Personal information collected for Public Liability claims relating to damage to property will be retained for up to a maximum of 8 to 9 years. This time period includes the 6 years a claimant has from the date of the incident in which to submit court proceedings under The Limitation Act 1980, time for the court Page | 6 proceedings to take place, and an 18 month period after the claim is closed to reasonably permit appeals. Under normal circumstances the actual retention period will be much shorter being 18 months after the claim is closed.

Personal information collected for other claims relating to financial loss and/or general compensation (e.g. Officials Indemnity, Libel and Slander, Public Health Act, and Land Charges) will be retained for up to a maximum of 8 to 9 years. This time period includes the 6 years a claimant has from the date of the loss in which to submit court proceedings under The Limitation Act 1980, time for the court proceedings to take place, and an 18 month period after the claim is closed to reasonably permit appeals. Under normal circumstances the actual retention period will be much shorter being 18 months after the claim is closed.

Covid Business Support Grants

Records will be retained for 10 years after the grant is awarded. This is in accordance with the Department for Business, Energy & Industrial Strategy (BEIS) Grant Funding Schemes Assurance Guidance for Local Authorities.

Data sharing

We will share your personal information with:

Records of payments made to or by the council, and records of customer and supplier accounts:

  • Other service teams within the council to permit them to complete their duties under the Local Government Act 1972
  • The council’s appointed auditors under the Local Audit and Accountability Act 2014
  • The council’s accounting software providers under a maintenance services contract for fault finding and correction, and development purposes
  • Enforcement agencies
  • Covid Business Support Grant data will be shared with the Department for Business, Energy & Industrial Strategy (BEIS). Please refer to the BEIS Privacy Notice for details of the purpose of the data sharing

Insurance claims made against the council

Zurich Municipal is contracted to the council for the provision of insurance claims handling services and all information provided is shared with them. The claim and supporting documentation will be forwarded to our insurers within 24 hours of receipt in line with Civil Procedure (Amendment No.6) Rules 2013 and ‘EL/PL Protocol’.

Where a claim results in a civil court case all information will also be shared with the barristers instructed by Zurich Municipal (normally Weightmans LLP) and the claimant’s legal team under The Civil Procedure Rules 1998 Part 31 governing disclosure.

Transferring your information overseas

Records of payments made to or by the council, and records of customer and supplier accounts

We do not transfer any personal information outside of the European Economic Area (EEA).

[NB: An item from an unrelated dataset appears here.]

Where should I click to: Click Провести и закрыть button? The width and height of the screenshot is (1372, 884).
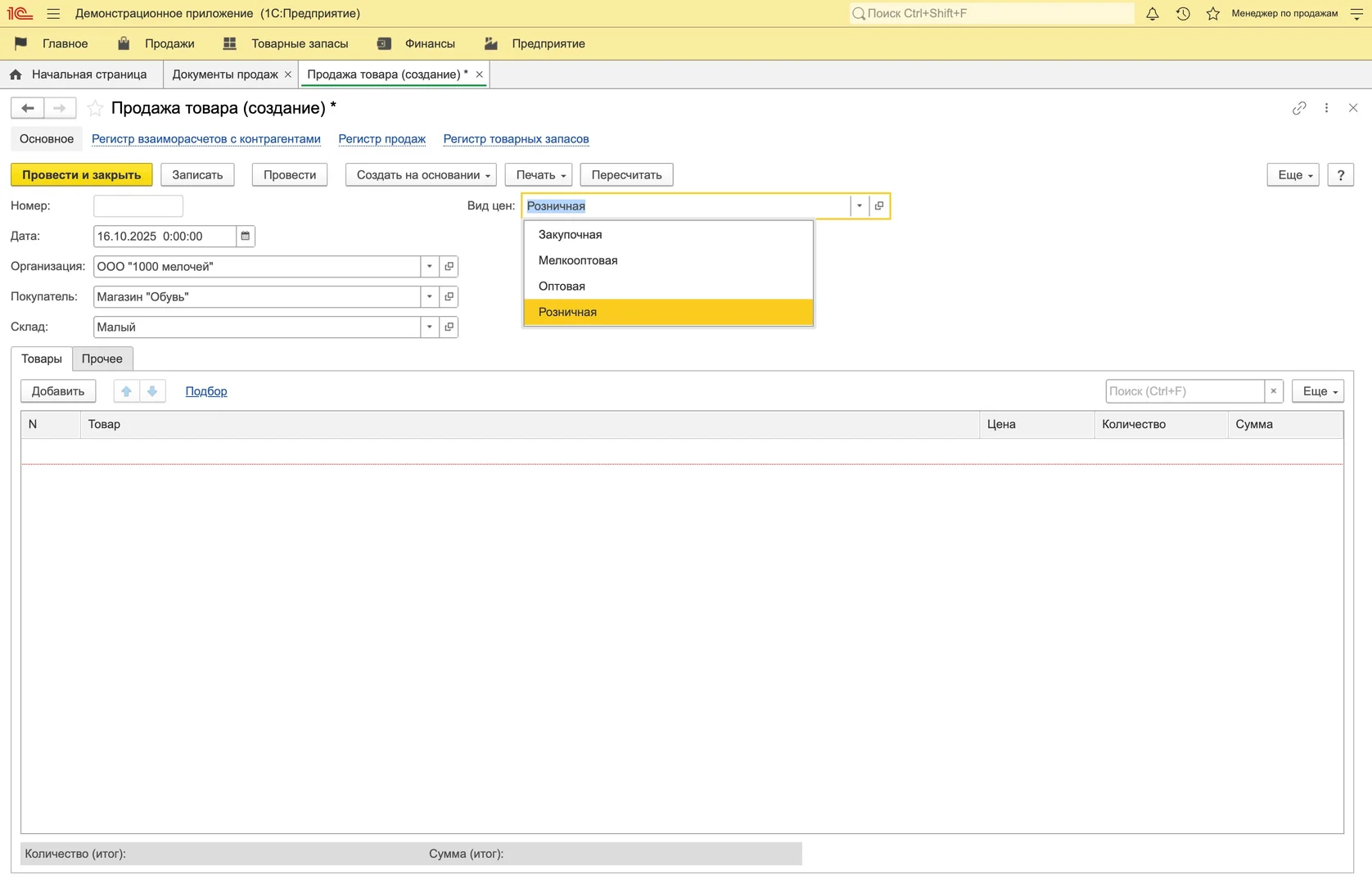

Insurance claims made against the council

Zurich Municipal is contracted to the council for the provision of claims handling services. Their computer servers and data storage are located in Switzerland. We rely on the European Council's decision (2000/518) which recognises Switzerland as providing adequate protection in respect to data protection.

National Fraud Initiative (NFI)

We may share information provided to us with other bodies responsible for auditing, or administering public funds, or where undertaking a public function, in order to prevent and detect fraud. For further information, see the East Suffolk website.